Not that this solves the programmability of implementing the glyphs in a contact form, but I would like to make a vote for using them.
Even though, as Sleidia's quote states, machines can be better at solving these glyphs than humans, the problem is then in the hands of the spammers. The problem with OCR technology is that it takes too much time. Spammers want to be able to send out email in batches of thousands in as little time as possible -- setting up an OCR script to find and recognise the characters in a glyph steals valuble processor time.
Simply put: if you were a spammer would you target an email form that takes 0.03 sec/email or one that takes 0.09 sec/email? The 0.06 sec/email is about = 60 sec for 1000 emails. The times are guesswork, but the point is valid.
Furthermore, the case study referenced above limited the generated CAPTCHAs to glyphs with a standardized number of characters and near-standardized locations of the characters.

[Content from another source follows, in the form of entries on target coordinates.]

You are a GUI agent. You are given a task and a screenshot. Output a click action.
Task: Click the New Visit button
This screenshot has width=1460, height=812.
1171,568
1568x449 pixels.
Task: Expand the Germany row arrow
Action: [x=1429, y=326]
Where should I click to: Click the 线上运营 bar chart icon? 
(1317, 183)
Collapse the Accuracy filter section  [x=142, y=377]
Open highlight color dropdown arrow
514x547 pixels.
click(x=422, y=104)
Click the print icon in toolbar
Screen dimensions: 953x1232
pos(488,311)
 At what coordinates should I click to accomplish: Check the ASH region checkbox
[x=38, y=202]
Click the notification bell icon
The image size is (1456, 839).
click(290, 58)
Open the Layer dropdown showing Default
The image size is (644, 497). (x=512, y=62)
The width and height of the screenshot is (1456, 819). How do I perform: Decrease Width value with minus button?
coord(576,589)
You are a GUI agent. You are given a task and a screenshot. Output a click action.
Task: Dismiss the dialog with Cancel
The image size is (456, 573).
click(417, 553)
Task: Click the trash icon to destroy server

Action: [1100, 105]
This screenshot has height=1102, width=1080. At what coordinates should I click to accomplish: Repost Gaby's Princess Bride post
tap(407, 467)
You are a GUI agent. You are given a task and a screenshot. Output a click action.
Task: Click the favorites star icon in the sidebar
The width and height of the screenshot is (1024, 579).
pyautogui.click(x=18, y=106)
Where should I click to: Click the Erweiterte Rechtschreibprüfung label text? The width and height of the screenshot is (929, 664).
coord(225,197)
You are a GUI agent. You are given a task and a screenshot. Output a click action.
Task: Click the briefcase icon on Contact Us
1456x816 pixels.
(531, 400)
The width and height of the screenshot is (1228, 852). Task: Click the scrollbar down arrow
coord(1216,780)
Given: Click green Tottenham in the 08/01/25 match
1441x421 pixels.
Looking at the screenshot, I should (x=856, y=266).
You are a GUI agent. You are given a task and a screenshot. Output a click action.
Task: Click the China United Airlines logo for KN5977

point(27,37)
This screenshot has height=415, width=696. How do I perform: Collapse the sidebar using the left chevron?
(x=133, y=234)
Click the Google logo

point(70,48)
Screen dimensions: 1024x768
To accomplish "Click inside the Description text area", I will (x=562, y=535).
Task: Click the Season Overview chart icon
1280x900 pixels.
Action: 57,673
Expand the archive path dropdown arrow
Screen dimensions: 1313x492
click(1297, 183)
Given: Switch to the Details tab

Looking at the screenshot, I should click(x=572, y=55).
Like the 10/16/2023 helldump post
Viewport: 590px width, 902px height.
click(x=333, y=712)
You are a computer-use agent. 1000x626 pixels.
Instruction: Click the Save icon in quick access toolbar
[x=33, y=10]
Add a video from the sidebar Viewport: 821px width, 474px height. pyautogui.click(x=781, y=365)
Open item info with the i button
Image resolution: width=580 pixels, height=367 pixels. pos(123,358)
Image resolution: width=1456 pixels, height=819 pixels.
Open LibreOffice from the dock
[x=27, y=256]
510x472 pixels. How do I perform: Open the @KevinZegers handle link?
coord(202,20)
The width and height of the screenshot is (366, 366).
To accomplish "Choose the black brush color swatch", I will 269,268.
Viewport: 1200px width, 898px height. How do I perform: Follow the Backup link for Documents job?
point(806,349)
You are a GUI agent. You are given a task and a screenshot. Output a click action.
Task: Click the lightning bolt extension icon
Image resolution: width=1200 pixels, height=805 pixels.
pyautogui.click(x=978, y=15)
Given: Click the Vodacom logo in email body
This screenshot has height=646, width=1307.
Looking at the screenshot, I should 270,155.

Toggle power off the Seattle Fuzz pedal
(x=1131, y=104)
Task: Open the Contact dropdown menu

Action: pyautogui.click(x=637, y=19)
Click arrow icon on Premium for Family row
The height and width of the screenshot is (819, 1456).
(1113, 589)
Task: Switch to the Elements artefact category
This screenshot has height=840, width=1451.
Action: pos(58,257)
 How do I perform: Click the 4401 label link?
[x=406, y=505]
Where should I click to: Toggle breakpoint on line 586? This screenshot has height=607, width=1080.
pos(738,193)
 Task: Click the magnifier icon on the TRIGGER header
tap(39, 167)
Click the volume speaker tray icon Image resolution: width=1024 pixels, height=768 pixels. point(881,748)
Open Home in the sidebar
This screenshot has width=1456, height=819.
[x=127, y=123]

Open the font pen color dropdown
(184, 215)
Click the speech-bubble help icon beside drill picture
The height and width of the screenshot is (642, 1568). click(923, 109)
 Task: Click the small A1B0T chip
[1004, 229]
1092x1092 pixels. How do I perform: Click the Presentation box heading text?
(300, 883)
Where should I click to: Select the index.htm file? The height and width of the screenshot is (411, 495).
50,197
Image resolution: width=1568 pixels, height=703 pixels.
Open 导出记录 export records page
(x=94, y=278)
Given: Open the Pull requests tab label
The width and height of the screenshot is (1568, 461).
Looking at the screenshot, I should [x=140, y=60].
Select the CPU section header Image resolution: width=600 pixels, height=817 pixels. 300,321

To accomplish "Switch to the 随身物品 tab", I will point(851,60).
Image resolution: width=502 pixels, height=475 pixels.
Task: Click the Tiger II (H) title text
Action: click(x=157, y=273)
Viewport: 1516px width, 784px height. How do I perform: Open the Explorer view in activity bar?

In other words "When solving the recognition problem, the segmentation problem is assumed to be solved" This also proved to be the most difficult problem of multicharacter glyphs--finding the characters.
My point is, even though machines can be better at recognizing these characters, a spammer would be much less likely to implement an OCR algorithm to send spam on a public contact form than they would be to just find another form.
Robert Carpenter
Remember....eternity is much longer than this ~80 years we will spend roaming this earth.